### Dataset entries
#####

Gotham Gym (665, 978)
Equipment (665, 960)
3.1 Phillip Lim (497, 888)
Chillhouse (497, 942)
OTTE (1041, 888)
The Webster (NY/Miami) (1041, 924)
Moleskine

#####

### Work order
Give back every line of the data exactly.

### Reply to the exercise
Gotham Gym (665, 978)
Equipment (665, 960)
3.1 Phillip Lim (497, 888)
Chillhouse (497, 942)
OTTE (1041, 888)
The Webster (NY/Miami) (1041, 924)
Moleskine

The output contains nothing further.